I edited the hubert.mc file, with what I coded above.  Then I did:

```
[root@hubert]/etc/mail-> make all install restart
install -m 444 hubert.cf /etc/mail/sendmail.cf
install -m 444 hubert.submit.cf /etc/mail/submit.cf
Restarting: sendmail sendmail-clientmqueue.
[root@hubert]/etc/mail->
```

Still getting 
	
	



```
Charlie Root [root@hubert.spreadspectrum.net]
```

I seriously a*p*preciate your help, though.


----------



## wblock@ (Jun 20, 2012)

In mine, those four lines are right after the IPv6 option (which I also have disabled).  That probably doesn't matter.


----------



## fullauto (Jun 20, 2012)

Same. Funny thing is I can't rec*ei*ve any email unless I address it to Root@SpreadSpectrum.net.  Root@hubert.spreadspectrum.net doesnt work.

*L*et me know If you need any more info.  This is becoming a serious pain. I get no errors when I make and install, but the feature just does not work.


----------



## fullauto (Jun 20, 2012)

*Update*

As it turns out, when I log in with my user account fullauto, it masquerades fine.  It's only not Masq'ing the root account. Which I guess is a good thing, since I would like to *k*now what machine I was email*ed* from with a root account.  

Thanks for all your help!


----------



## wblock@ (Jun 20, 2012)

Just to be sure, you are sending test mails from an account on the server itself, to the root account on the same server?  Showing the headers from one of the test messages might be helpful.

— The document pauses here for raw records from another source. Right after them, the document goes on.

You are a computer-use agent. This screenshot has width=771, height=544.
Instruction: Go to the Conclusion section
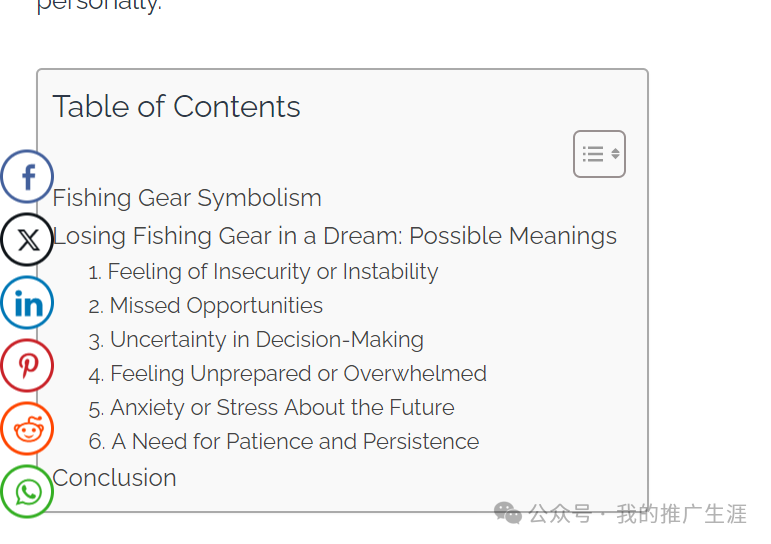114,478
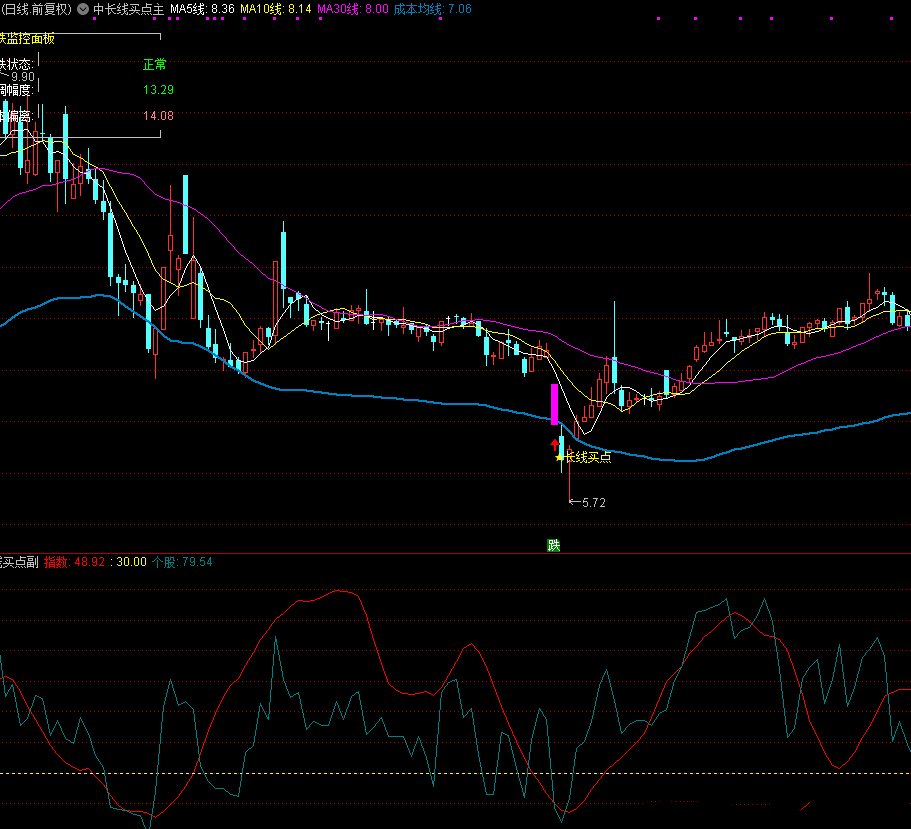Viewport: 911px width, 829px height.
Task: Click the yellow star at 长线买点
Action: pyautogui.click(x=559, y=458)
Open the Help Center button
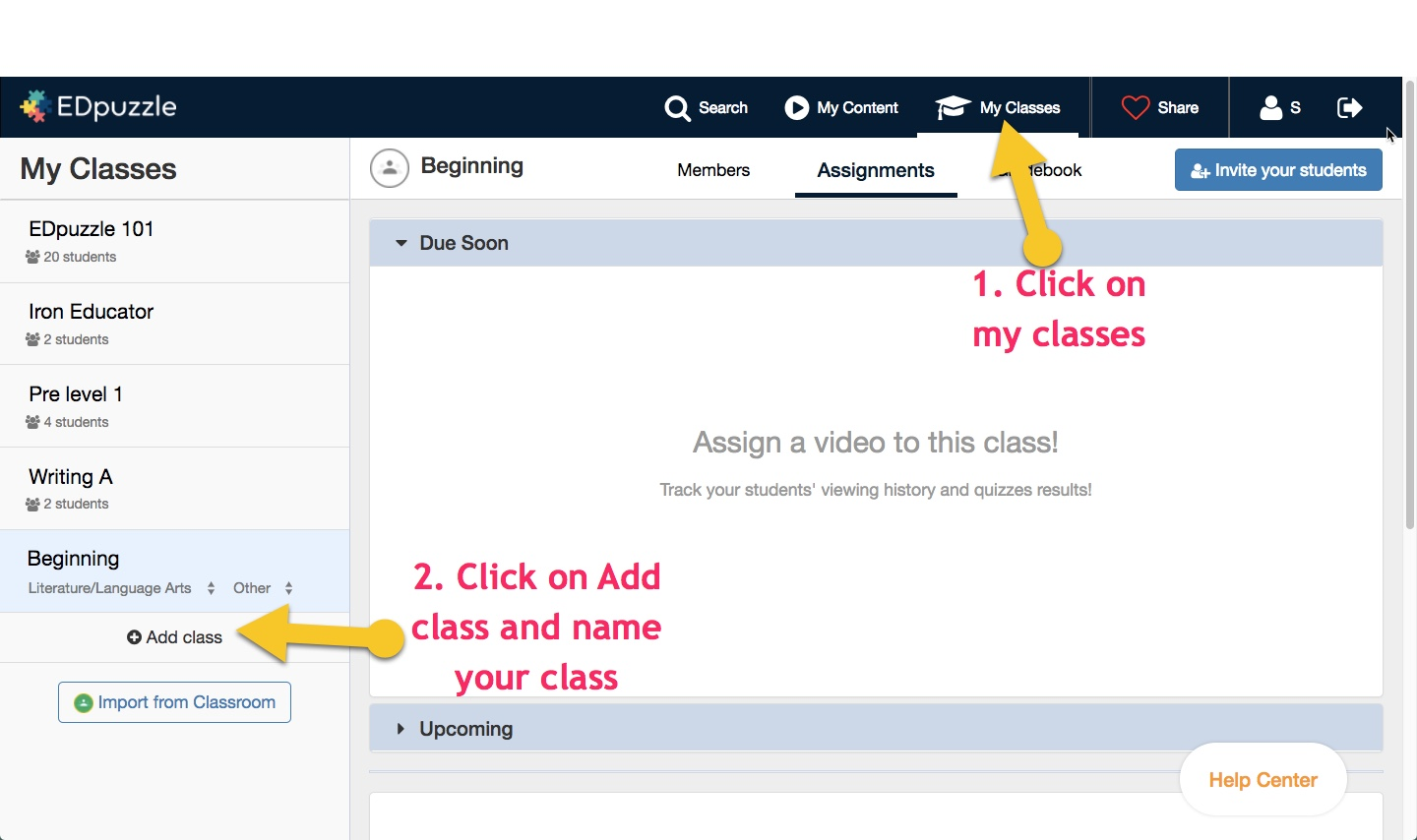The height and width of the screenshot is (840, 1417). click(x=1263, y=780)
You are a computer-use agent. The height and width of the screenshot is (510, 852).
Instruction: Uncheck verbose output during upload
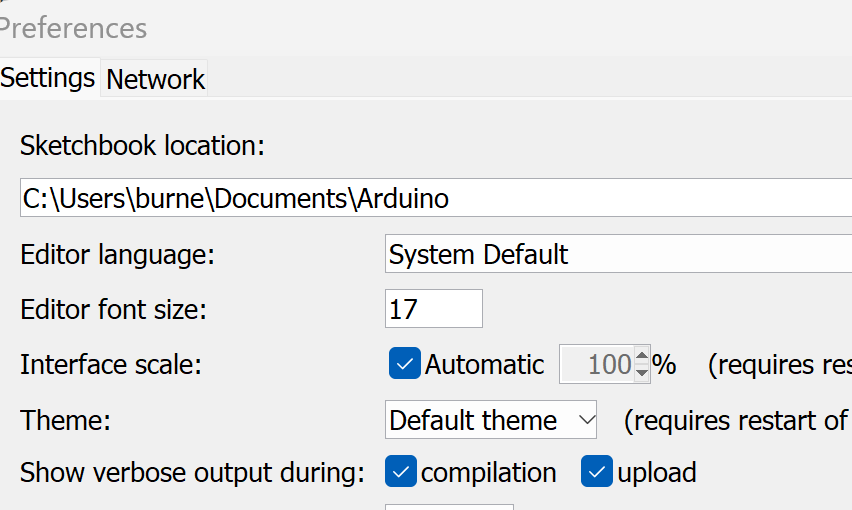pyautogui.click(x=597, y=472)
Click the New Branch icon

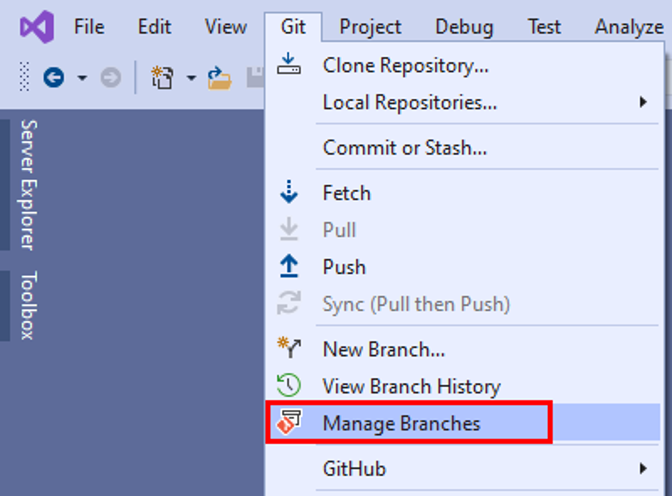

To send from other systems inside the LAN, they need to have the server entered as their smarthost.  The server also needs their IP addresses or hostnames in /etc/mail/access with RELAY:

```
Connect:192.168.1     RELAY
```

access.db has to be rebuilt after changing that file:
`# make maps`


----------



## fullauto (Jun 20, 2012)

Actually, I figured that might slew the results. So, I sent the emails to my gmail account. I had an issue with my ISP yesterday and was trouble shooting some routing issues as well, so I figured using an outside MX was good for killing two birds with one stone.


----------